To date, the pathogenesis of CoQ10 deficiency remains unclear. In particular, the prevalence of lesions in glomerular cells, which are less energy dependant than tubular cells, raises the possibility that cell damage may not be entirely related to the role of CoQ10 in bioenergetics. Silencing the COQ6 gene in cultured podocytes for example, results in increased apoptosis [81]. In addition, growth of CoQ10-deficient fibroblasts can be corrected by uridine, suggesting that impairment of nucleotide metabolism (CoQ10 is required for the biosynthesis of pyrimidines) may also play a role in the pathogenesis of these disorders [24]. The important role of CoQ10 as an antioxidant may also be responsible for glomerular damage; an inverse relationship between the severity of CoQ10 deficiency and ROS production has been demonstrated in patient's fibroblasts [90, 91]; this hypothesis, however, is not substantiated by in vitro data showing that quinone analogues such as idebenone, which are good antioxidants but cannot rescue the mitochondrial respiratory defect, are probably not effective in the treatment of these diseases [74, 92]. CoQ10-deficient cells also display increased autophagy [93]. Finally, a number of studies in kd mice indicate that environmental factors are important in the development and progression of renal disease.

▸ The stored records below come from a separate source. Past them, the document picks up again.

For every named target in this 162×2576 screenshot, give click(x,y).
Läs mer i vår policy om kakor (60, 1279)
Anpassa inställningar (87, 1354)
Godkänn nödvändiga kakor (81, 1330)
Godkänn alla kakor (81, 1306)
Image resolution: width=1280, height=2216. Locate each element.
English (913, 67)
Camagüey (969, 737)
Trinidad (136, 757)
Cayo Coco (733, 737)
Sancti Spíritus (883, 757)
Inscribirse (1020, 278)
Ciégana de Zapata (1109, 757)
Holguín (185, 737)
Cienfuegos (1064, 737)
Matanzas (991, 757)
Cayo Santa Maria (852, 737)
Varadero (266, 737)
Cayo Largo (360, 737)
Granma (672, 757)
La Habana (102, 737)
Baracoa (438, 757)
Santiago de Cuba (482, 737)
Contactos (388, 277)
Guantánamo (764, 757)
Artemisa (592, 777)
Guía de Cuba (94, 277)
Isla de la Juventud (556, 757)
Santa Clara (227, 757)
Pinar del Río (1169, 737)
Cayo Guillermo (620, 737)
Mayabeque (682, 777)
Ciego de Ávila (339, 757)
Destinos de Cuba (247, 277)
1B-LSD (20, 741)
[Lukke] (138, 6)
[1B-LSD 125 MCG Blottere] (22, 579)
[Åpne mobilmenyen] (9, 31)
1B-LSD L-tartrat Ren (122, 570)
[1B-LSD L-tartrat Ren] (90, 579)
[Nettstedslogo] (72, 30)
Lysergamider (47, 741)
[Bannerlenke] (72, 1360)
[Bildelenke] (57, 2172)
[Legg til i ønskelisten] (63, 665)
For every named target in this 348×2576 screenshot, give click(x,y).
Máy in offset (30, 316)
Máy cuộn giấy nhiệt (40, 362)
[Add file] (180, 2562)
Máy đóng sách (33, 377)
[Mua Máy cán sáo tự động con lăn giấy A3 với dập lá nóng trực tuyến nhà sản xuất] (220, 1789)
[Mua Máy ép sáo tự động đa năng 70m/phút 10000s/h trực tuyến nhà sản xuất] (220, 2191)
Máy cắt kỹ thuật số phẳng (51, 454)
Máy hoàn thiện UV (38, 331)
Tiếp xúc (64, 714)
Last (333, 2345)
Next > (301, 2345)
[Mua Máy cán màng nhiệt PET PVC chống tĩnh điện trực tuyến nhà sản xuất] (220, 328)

For example, it has been shown that calorie restriction dramatically increases survival of these animals, while protein restriction has no effect [94]; other studies have shown that placing mice in a germ-free environment slows disease progression, underscoring the complexity of factors that are involved in the pathophysiology of CoQ10 renal defects [95].
Regardless of the mechanisms underlying CoQ10 defects, one of the most important aspects is the clinical response to oral supplementations. Initial reports failed to show benefits on renal lesions because patients had already advanced kidney disease [74, 75]. Conversely, when treatment was initiated immediately after the onset of renal symptoms in one girl, prompt reduction of proteinuria was observed; this patient has normal renal function nearly 8 years after starting treatment [76]. A similar response has also been documented in 2 patients with COQ6 mutations [81]. Empirically, CoQ10 doses of 30–50 mg/Kg/day have been used, but appropriate pharmacokinetic studies are lacking [76, 81], whereas PDSS2 mutant mice were treated with doses of 200 mg/Kg/day [89]. Different pharmaceutical formulations are commercially available; aqueous or oleous suspensions should probably be preferred to tablet preparations that contain crystalline forms of CoQ10 [96].
In summary, current evidences indicate that ubiquinone treatment should be started very early to prevent the development of irreversible lesions, especially in brain and kidneys [76]. A suspicion of a CoQ10 deficiency should always arise in patients with early-onset SRNS, especially when podocyte mitochondrial abnormalities are observed by electron microscopy, in the presence of lactic acidosis or when neurologic or muscular symptoms are present.